Task directions => Please copy out every one of the entries below, line for line, without changing a single character.

Material provided =>
>> Start
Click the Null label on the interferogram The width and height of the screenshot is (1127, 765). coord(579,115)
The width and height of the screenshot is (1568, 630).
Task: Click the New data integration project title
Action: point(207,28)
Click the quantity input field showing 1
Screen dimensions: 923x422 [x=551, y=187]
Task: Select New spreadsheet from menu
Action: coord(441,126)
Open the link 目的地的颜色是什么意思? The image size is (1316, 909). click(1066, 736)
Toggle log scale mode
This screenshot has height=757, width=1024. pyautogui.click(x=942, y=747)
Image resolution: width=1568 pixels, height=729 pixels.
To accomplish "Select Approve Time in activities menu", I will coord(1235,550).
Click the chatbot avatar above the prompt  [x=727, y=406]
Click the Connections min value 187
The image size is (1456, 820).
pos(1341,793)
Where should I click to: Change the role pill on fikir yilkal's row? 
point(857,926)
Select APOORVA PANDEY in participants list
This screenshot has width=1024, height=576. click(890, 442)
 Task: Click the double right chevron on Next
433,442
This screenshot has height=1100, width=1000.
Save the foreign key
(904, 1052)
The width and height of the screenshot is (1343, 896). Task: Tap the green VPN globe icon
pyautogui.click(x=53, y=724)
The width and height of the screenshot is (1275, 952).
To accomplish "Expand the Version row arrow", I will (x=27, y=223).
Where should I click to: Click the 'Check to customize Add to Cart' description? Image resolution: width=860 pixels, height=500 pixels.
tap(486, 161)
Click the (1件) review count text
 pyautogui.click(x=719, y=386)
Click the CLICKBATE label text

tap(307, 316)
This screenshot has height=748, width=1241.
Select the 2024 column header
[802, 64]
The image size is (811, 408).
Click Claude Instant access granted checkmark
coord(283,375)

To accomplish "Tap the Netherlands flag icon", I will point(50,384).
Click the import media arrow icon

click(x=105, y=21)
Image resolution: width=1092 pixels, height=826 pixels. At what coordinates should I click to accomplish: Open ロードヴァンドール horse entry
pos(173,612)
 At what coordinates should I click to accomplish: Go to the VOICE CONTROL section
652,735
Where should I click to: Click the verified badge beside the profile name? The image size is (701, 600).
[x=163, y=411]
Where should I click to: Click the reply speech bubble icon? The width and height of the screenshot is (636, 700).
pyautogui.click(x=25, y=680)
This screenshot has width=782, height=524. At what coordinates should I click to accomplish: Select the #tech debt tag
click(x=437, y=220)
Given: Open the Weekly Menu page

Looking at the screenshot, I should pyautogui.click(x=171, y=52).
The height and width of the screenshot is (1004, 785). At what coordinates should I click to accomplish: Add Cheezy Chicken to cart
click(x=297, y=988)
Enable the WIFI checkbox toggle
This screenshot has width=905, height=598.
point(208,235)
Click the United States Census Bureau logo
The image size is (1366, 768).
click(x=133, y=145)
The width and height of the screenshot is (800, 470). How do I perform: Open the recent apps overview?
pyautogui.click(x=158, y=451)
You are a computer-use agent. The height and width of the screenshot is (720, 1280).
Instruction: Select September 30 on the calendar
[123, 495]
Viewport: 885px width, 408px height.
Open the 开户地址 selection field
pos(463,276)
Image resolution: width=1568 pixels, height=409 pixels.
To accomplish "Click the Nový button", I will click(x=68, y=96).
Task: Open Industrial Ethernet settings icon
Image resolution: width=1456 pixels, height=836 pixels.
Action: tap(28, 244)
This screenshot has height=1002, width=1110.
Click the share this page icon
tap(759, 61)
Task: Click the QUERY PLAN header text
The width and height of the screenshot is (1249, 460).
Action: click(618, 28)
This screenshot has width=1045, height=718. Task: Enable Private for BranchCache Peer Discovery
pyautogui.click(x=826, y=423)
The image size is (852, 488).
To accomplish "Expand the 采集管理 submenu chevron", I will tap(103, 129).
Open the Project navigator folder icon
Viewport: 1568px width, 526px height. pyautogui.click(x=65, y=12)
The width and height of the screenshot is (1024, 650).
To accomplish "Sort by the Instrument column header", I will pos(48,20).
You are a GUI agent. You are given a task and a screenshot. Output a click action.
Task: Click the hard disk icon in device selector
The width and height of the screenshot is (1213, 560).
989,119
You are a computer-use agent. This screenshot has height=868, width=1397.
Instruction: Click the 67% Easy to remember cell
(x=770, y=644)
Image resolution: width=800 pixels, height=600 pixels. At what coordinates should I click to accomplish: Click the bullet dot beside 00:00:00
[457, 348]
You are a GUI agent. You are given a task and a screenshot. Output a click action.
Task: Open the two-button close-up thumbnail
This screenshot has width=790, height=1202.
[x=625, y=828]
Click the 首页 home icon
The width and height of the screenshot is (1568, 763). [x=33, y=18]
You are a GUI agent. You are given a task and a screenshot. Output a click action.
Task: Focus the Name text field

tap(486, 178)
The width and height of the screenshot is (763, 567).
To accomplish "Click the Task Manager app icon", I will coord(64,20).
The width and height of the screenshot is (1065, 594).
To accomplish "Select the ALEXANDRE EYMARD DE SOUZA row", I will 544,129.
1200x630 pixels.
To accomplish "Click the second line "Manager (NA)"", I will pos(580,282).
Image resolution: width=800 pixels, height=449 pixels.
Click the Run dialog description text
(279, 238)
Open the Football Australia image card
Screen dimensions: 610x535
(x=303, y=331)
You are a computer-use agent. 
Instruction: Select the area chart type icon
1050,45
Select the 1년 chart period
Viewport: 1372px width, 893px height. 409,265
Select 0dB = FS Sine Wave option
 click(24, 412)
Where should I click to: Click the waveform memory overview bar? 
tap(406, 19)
>> End
Correct answer =>
Click the Null label on the interferogram The width and height of the screenshot is (1127, 765). coord(579,115)
The width and height of the screenshot is (1568, 630).
Task: Click the New data integration project title
Action: point(207,28)
Click the quantity input field showing 1
Screen dimensions: 923x422 [x=551, y=187]
Task: Select New spreadsheet from menu
Action: coord(441,126)
Open the link 目的地的颜色是什么意思? The image size is (1316, 909). click(1066, 736)
Toggle log scale mode
This screenshot has height=757, width=1024. pyautogui.click(x=942, y=747)
Image resolution: width=1568 pixels, height=729 pixels.
To accomplish "Select Approve Time in activities menu", I will coord(1235,550).
Click the chatbot avatar above the prompt  [x=727, y=406]
Click the Connections min value 187
The image size is (1456, 820).
pos(1341,793)
Where should I click to: Change the role pill on fikir yilkal's row? 
point(857,926)
Select APOORVA PANDEY in participants list
This screenshot has width=1024, height=576. click(890, 442)
 Task: Click the double right chevron on Next
433,442
This screenshot has height=1100, width=1000.
Save the foreign key
(904, 1052)
The width and height of the screenshot is (1343, 896). Task: Tap the green VPN globe icon
pyautogui.click(x=53, y=724)
The width and height of the screenshot is (1275, 952).
To accomplish "Expand the Version row arrow", I will (x=27, y=223).
Where should I click to: Click the 'Check to customize Add to Cart' description? Image resolution: width=860 pixels, height=500 pixels.
tap(486, 161)
Click the (1件) review count text
 pyautogui.click(x=719, y=386)
Click the CLICKBATE label text

tap(307, 316)
This screenshot has height=748, width=1241.
Select the 2024 column header
[802, 64]
The image size is (811, 408).
Click Claude Instant access granted checkmark
coord(283,375)

To accomplish "Tap the Netherlands flag icon", I will point(50,384).
Click the import media arrow icon

click(x=105, y=21)
Image resolution: width=1092 pixels, height=826 pixels. At what coordinates should I click to accomplish: Open ロードヴァンドール horse entry
pos(173,612)
 At what coordinates should I click to accomplish: Go to the VOICE CONTROL section
652,735
Where should I click to: Click the verified badge beside the profile name? The image size is (701, 600).
[x=163, y=411]
Where should I click to: Click the reply speech bubble icon? The width and height of the screenshot is (636, 700).
pyautogui.click(x=25, y=680)
This screenshot has width=782, height=524. At what coordinates should I click to accomplish: Select the #tech debt tag
click(x=437, y=220)
Given: Open the Weekly Menu page

Looking at the screenshot, I should pyautogui.click(x=171, y=52).
The height and width of the screenshot is (1004, 785). At what coordinates should I click to accomplish: Add Cheezy Chicken to cart
click(x=297, y=988)
Enable the WIFI checkbox toggle
This screenshot has width=905, height=598.
point(208,235)
Click the United States Census Bureau logo
The image size is (1366, 768).
click(x=133, y=145)
The width and height of the screenshot is (800, 470). How do I perform: Open the recent apps overview?
pyautogui.click(x=158, y=451)
You are a computer-use agent. The height and width of the screenshot is (720, 1280).
Instruction: Select September 30 on the calendar
[123, 495]
Viewport: 885px width, 408px height.
Open the 开户地址 selection field
pos(463,276)
Image resolution: width=1568 pixels, height=409 pixels.
To accomplish "Click the Nový button", I will click(x=68, y=96).
Task: Open Industrial Ethernet settings icon
Image resolution: width=1456 pixels, height=836 pixels.
Action: tap(28, 244)
This screenshot has height=1002, width=1110.
Click the share this page icon
tap(759, 61)
Task: Click the QUERY PLAN header text
The width and height of the screenshot is (1249, 460).
Action: click(618, 28)
This screenshot has width=1045, height=718. Task: Enable Private for BranchCache Peer Discovery
pyautogui.click(x=826, y=423)
The image size is (852, 488).
To accomplish "Expand the 采集管理 submenu chevron", I will tap(103, 129).
Open the Project navigator folder icon
Viewport: 1568px width, 526px height. pyautogui.click(x=65, y=12)
The width and height of the screenshot is (1024, 650).
To accomplish "Sort by the Instrument column header", I will pos(48,20).
You are a GUI agent. You are given a task and a screenshot. Output a click action.
Task: Click the hard disk icon in device selector
The width and height of the screenshot is (1213, 560).
989,119
You are a computer-use agent. This screenshot has height=868, width=1397.
Instruction: Click the 67% Easy to remember cell
(x=770, y=644)
Image resolution: width=800 pixels, height=600 pixels. At what coordinates should I click to accomplish: Click the bullet dot beside 00:00:00
[457, 348]
You are a GUI agent. You are given a task and a screenshot. Output a click action.
Task: Open the two-button close-up thumbnail
This screenshot has width=790, height=1202.
[x=625, y=828]
Click the 首页 home icon
The width and height of the screenshot is (1568, 763). [x=33, y=18]
You are a GUI agent. You are given a task and a screenshot. Output a click action.
Task: Focus the Name text field

tap(486, 178)
The width and height of the screenshot is (763, 567).
To accomplish "Click the Task Manager app icon", I will coord(64,20).
The width and height of the screenshot is (1065, 594).
To accomplish "Select the ALEXANDRE EYMARD DE SOUZA row", I will 544,129.
1200x630 pixels.
To accomplish "Click the second line "Manager (NA)"", I will pos(580,282).
Image resolution: width=800 pixels, height=449 pixels.
Click the Run dialog description text
(279, 238)
Open the Football Australia image card
Screen dimensions: 610x535
(x=303, y=331)
You are a computer-use agent. 
Instruction: Select the area chart type icon
1050,45
Select the 1년 chart period
Viewport: 1372px width, 893px height. 409,265
Select 0dB = FS Sine Wave option
 click(24, 412)
Where should I click to: Click the waveform memory overview bar? 
tap(406, 19)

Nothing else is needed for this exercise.